_Assigned task:_
Apart from the images, reproduce all of the data word for word.

Saved data entries:
__________

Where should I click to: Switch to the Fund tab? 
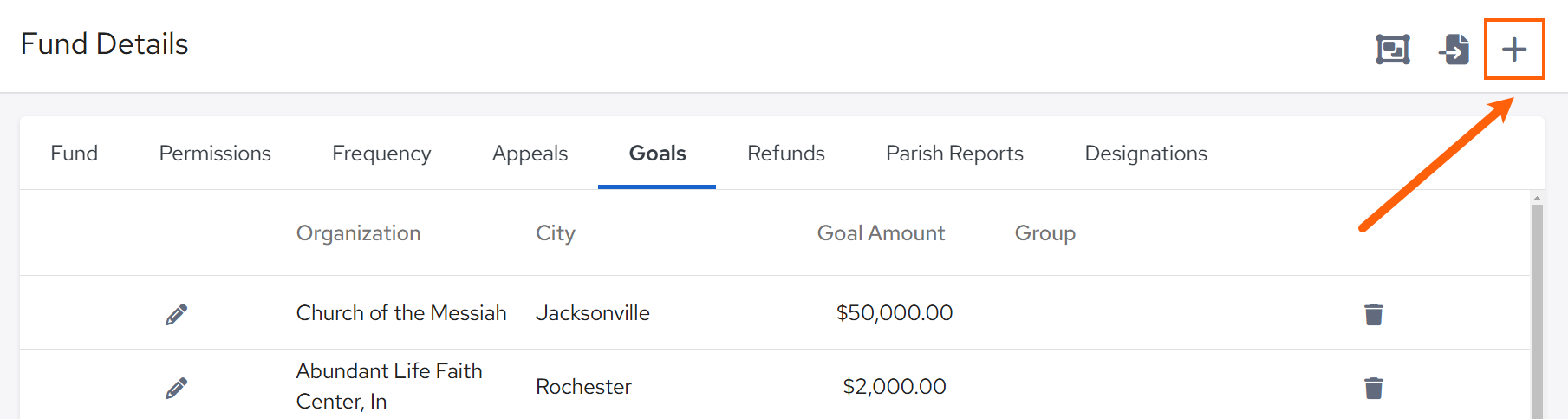(75, 154)
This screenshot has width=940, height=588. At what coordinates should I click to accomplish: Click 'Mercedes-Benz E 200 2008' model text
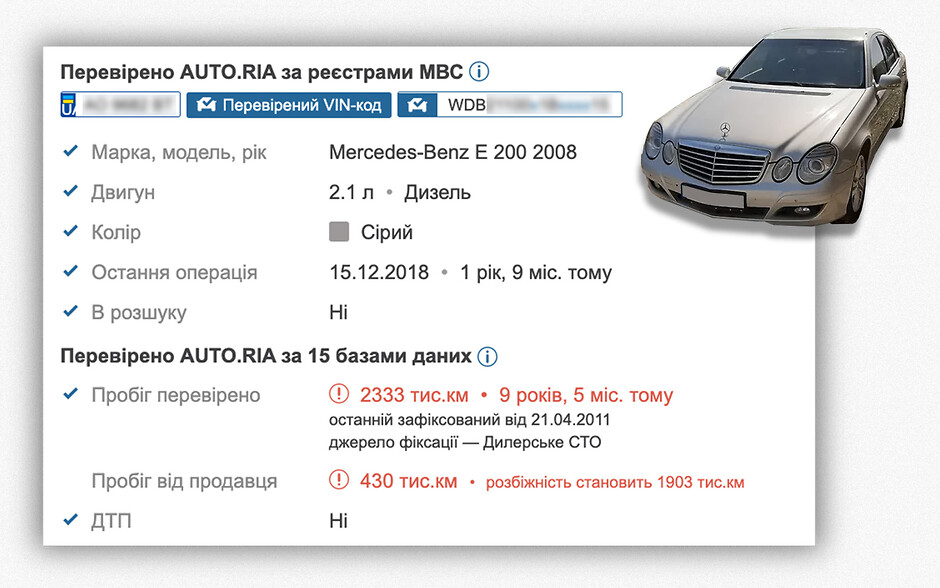pyautogui.click(x=452, y=152)
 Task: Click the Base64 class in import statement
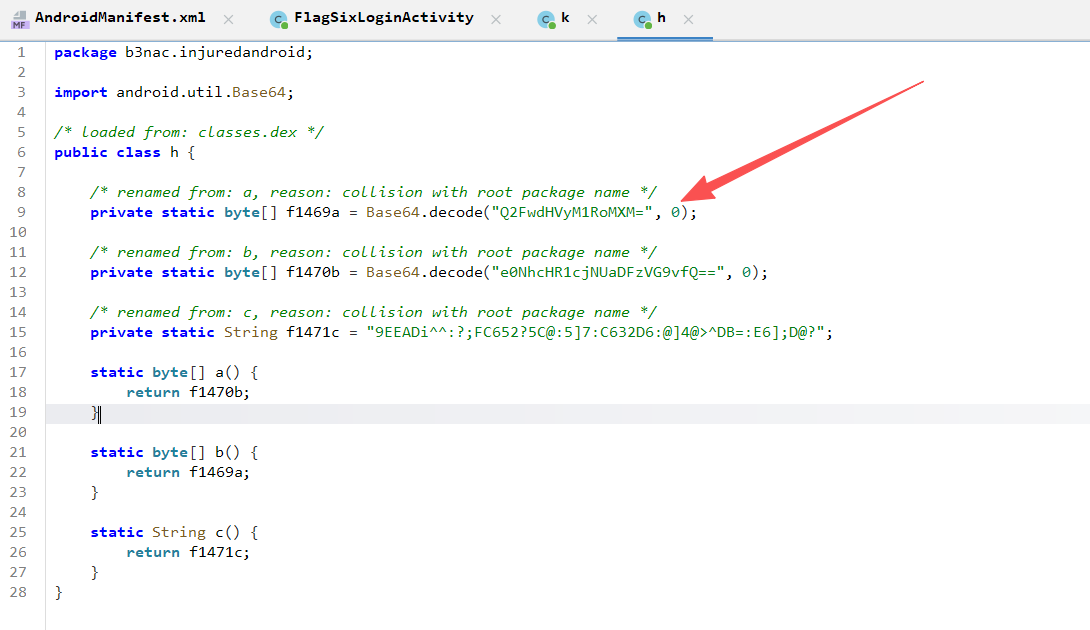(x=259, y=92)
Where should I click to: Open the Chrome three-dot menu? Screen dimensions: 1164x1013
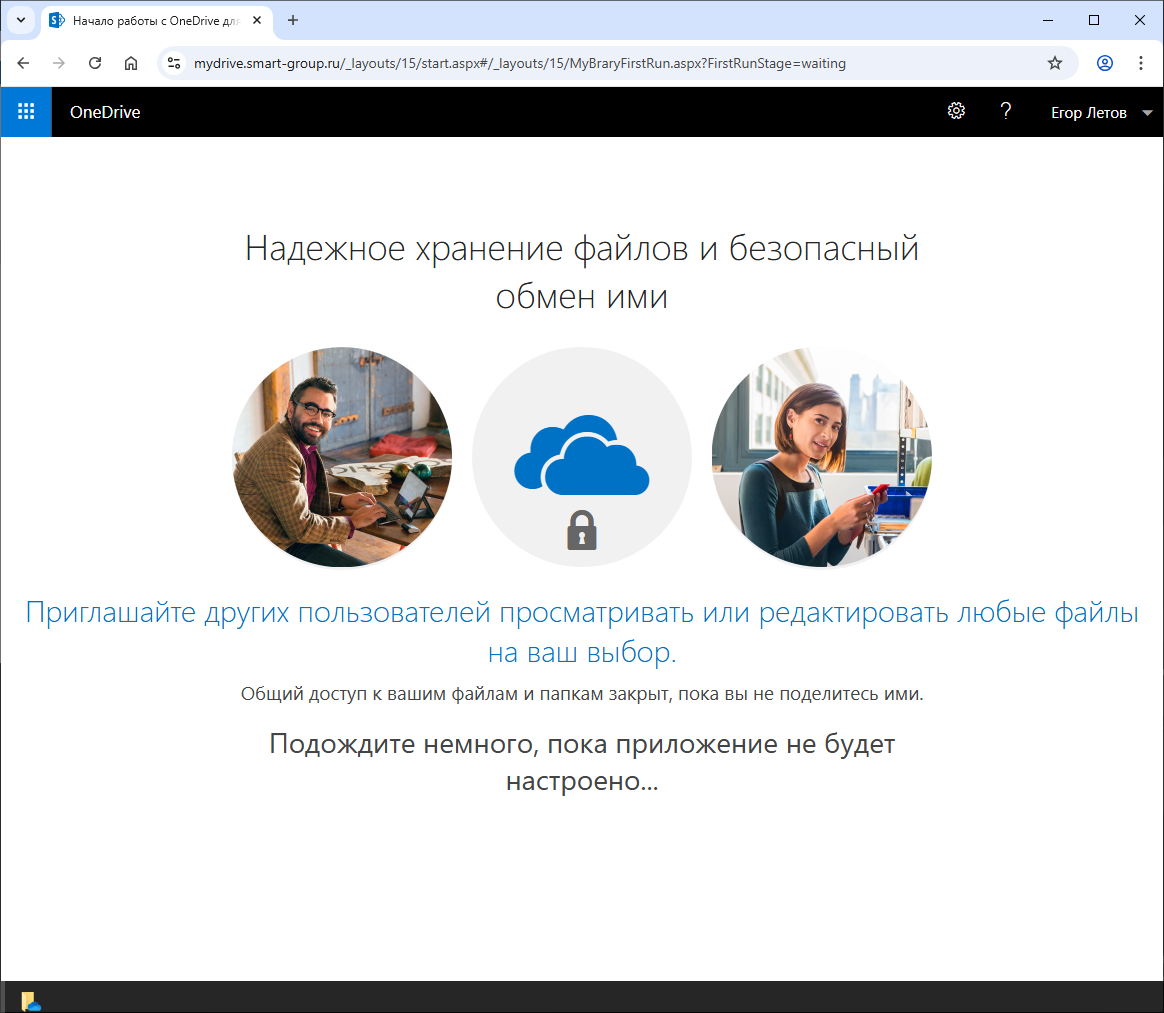click(x=1141, y=63)
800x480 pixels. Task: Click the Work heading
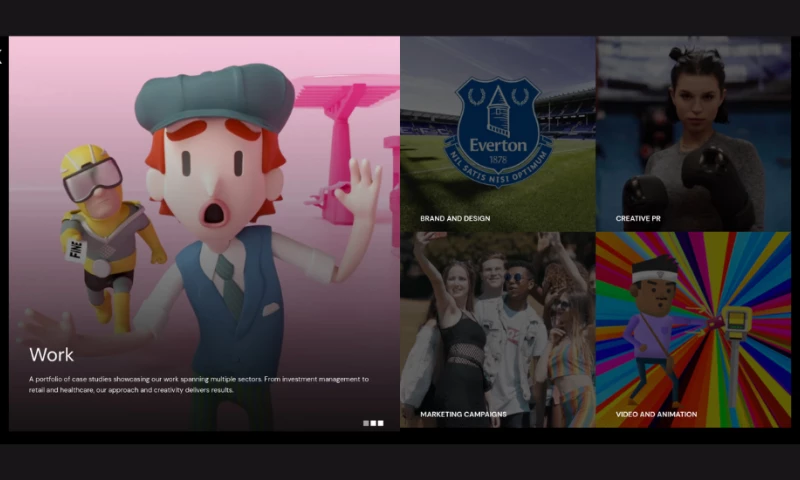[x=51, y=355]
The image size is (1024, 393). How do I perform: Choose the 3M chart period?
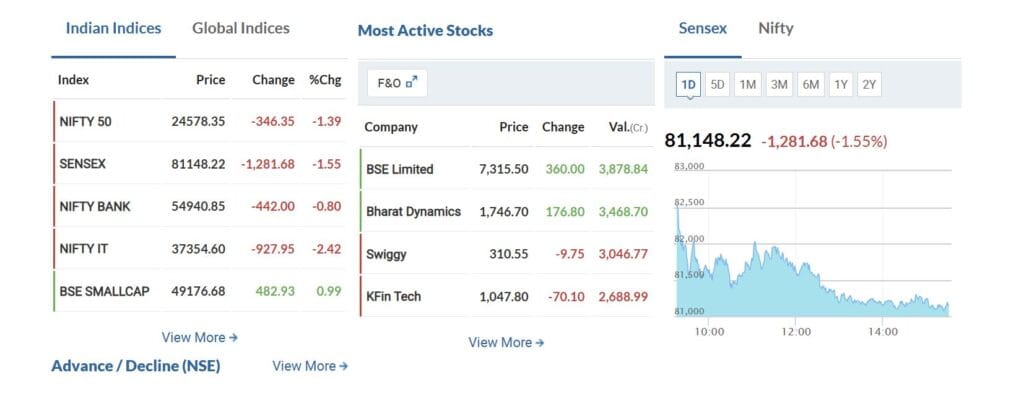click(778, 85)
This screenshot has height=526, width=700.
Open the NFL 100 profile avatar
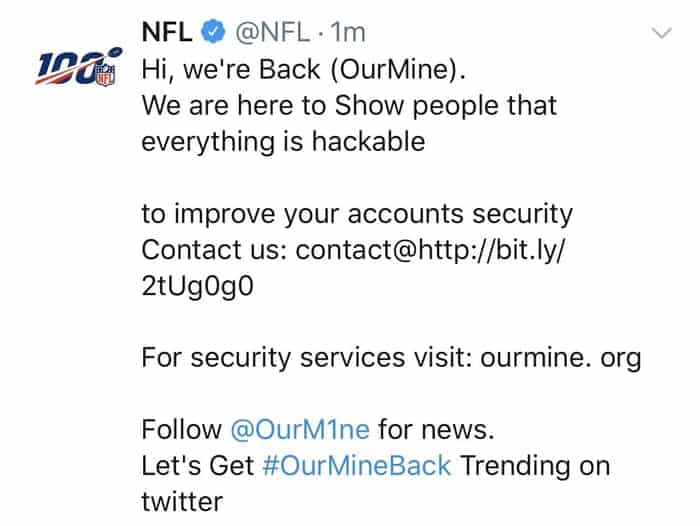(x=79, y=66)
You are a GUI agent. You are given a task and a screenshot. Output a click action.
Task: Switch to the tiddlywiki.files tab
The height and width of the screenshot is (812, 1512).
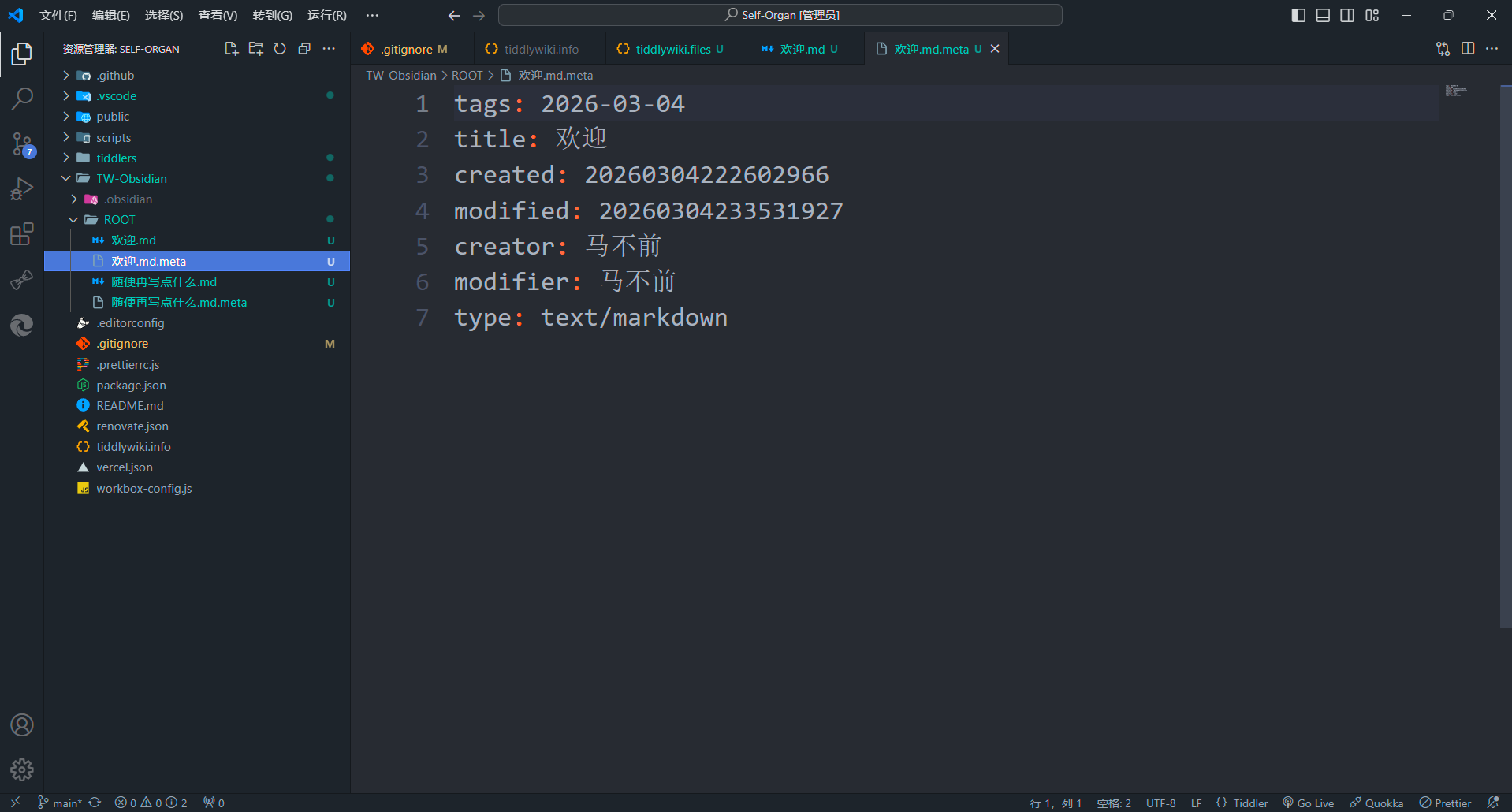[x=672, y=49]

__________

_Answer to the problem:_
Where should I click to: Switch to the Fund tab? 
(75, 154)
This screenshot has width=940, height=588. At what coordinates should I click to accomplish: Click 'Mercedes-Benz E 200 2008' model text
pyautogui.click(x=452, y=152)
 Task: Click the Base64 class in import statement
(x=259, y=92)
Where should I click to: Open the Chrome three-dot menu? Screen dimensions: 1164x1013
click(x=1141, y=63)
800x480 pixels. Task: Click the Work heading
[x=51, y=355]
The image size is (1024, 393). How do I perform: Choose the 3M chart period?
click(778, 85)
This screenshot has height=526, width=700.
Open the NFL 100 profile avatar
(x=79, y=66)
You are a GUI agent. You are given a task and a screenshot. Output a click action.
Task: Switch to the tiddlywiki.files tab
The height and width of the screenshot is (812, 1512).
[x=672, y=49]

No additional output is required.